American baseball player (1882–1949)

George Franklin Suggs (July 7, 1882 – April 4, 1949) was an American major league baseball pitcher.

On September 8, 1906, Suggs, pitching for the Southern Association's Memphis Egyptians, pitched an 11-inning no-hitter against the Nashville Baseball Club at Athletic Park in Nashville. He struck out six batters in the first game of a doubleheader, a 1–0 win.

Suggs made his major league debut on April 21, 1908, for the Detroit Tigers. Besides playing for Detroit (1908–09), Suggs also played for the Cincinnati Reds (1910–13) and the Federal League Baltimore Terrapins (1914–15). Suggs led the National League in the fewest Bases on balls per 9 innings pitched in 1910 and as of June 2012 is ranked 76th on the all-time list in that category. He was a two-time twenty game winner (1910, 1914) and came just one win shy of the mark in 1912. Suggs finished his career with a 3.11 ERA and 99 wins.

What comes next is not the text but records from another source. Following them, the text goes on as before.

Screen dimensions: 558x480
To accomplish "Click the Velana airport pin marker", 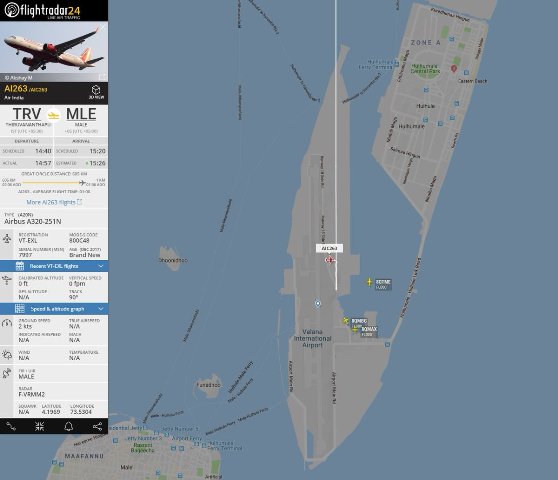I will pos(318,304).
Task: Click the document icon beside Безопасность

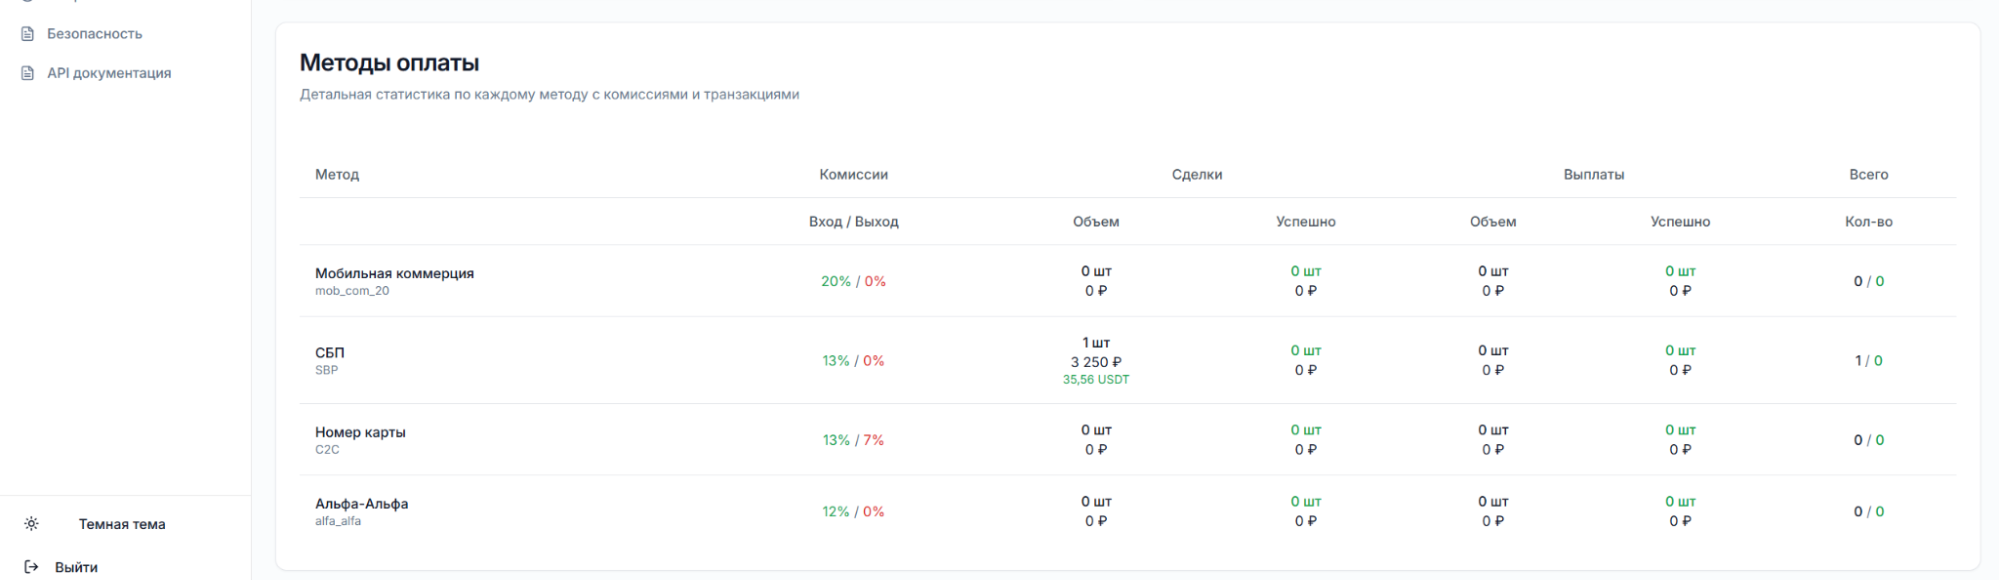Action: [28, 34]
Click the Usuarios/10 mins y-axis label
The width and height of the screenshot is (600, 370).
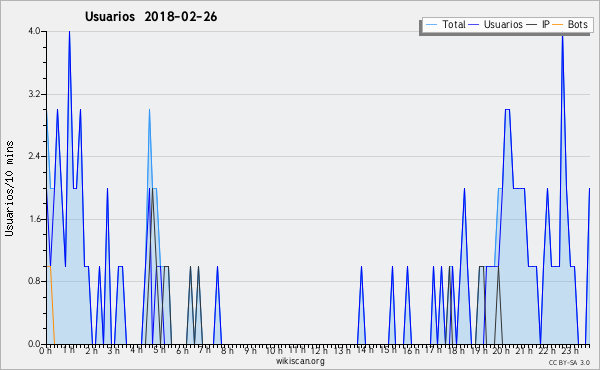click(x=9, y=189)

As a hitter, Suggs was above average for a pitcher, posting a .204 batting average (112-for-549) with 47 runs, 1 home run, 47 RBI and 54 bases on balls. Defensively, he was above average, recording a .972 fielding percentage which was 24 points higher than the league average at his position.

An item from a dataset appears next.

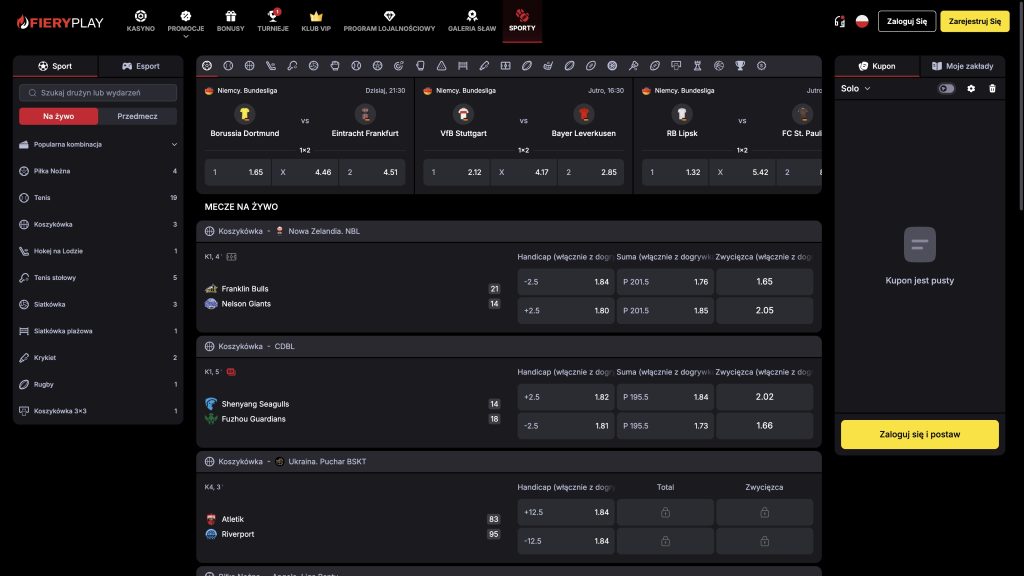Click the support headset icon
Image resolution: width=1024 pixels, height=576 pixels.
coord(840,22)
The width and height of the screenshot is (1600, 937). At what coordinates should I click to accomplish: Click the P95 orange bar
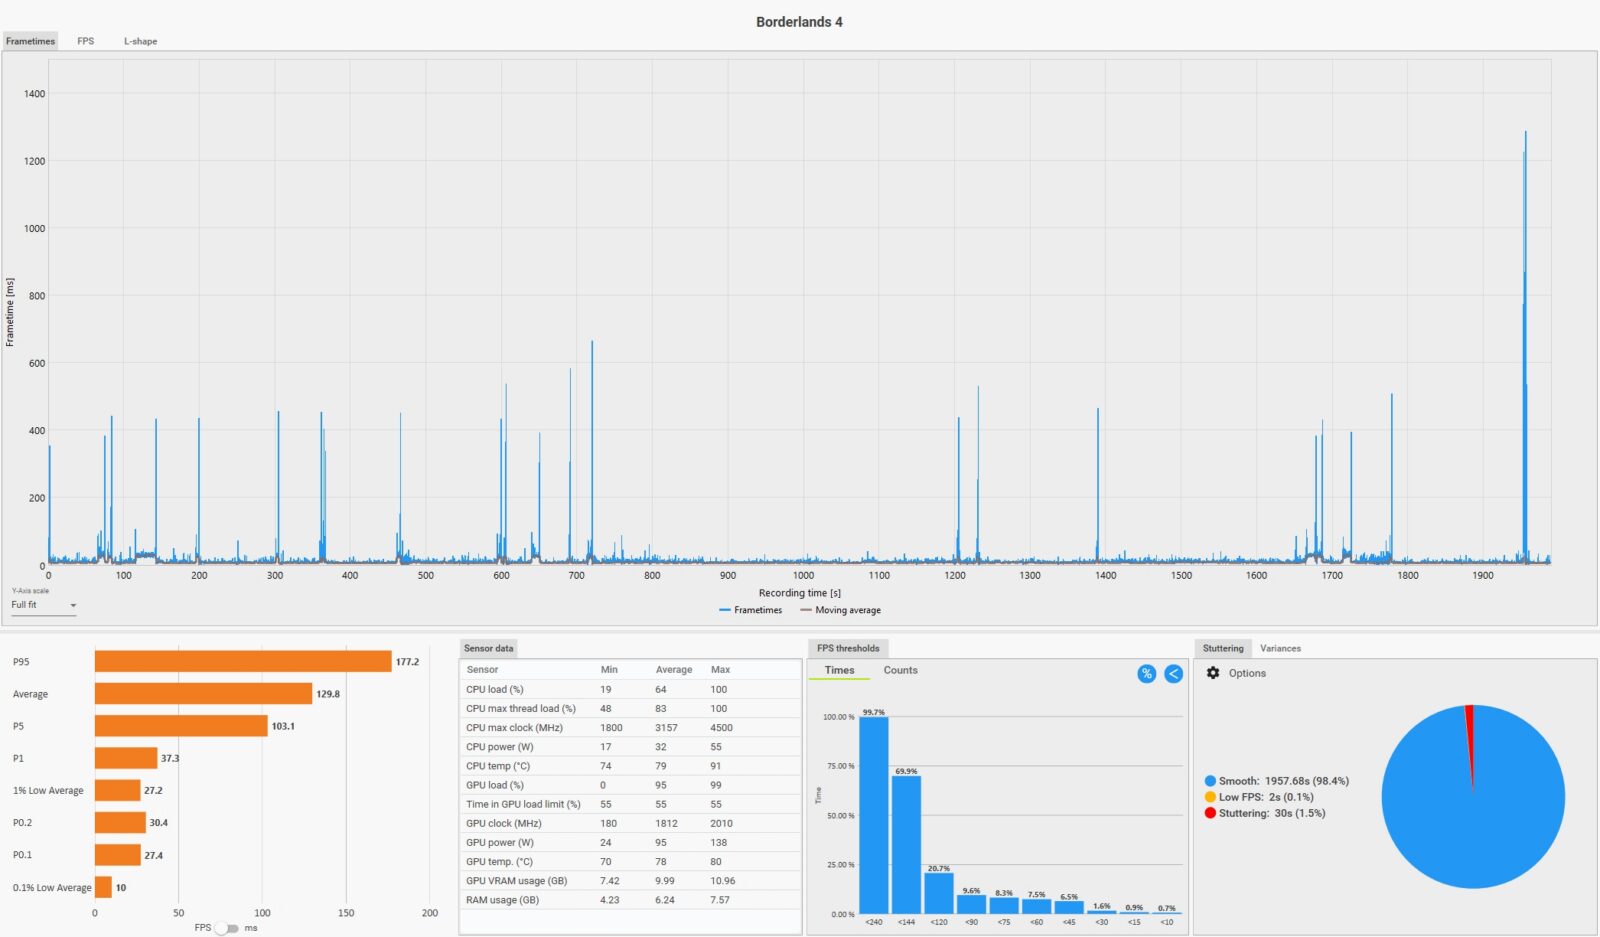coord(243,662)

Following his retirement from major league baseball, Suggs took a very active role in promoting baseball in his hometown of Kinston, North Carolina. He managed two independent (known then as "outlaw") teams in Kinston, the Kinston Robins and the Kinston Highwaymen. He was also the designer of their stadium, West End Park, which was modified in 1925 for the Virginia League Kinston Eagles. He was one of the initial inductees in the Kinston Professional Baseball Hall of Fame on February 11, 1983.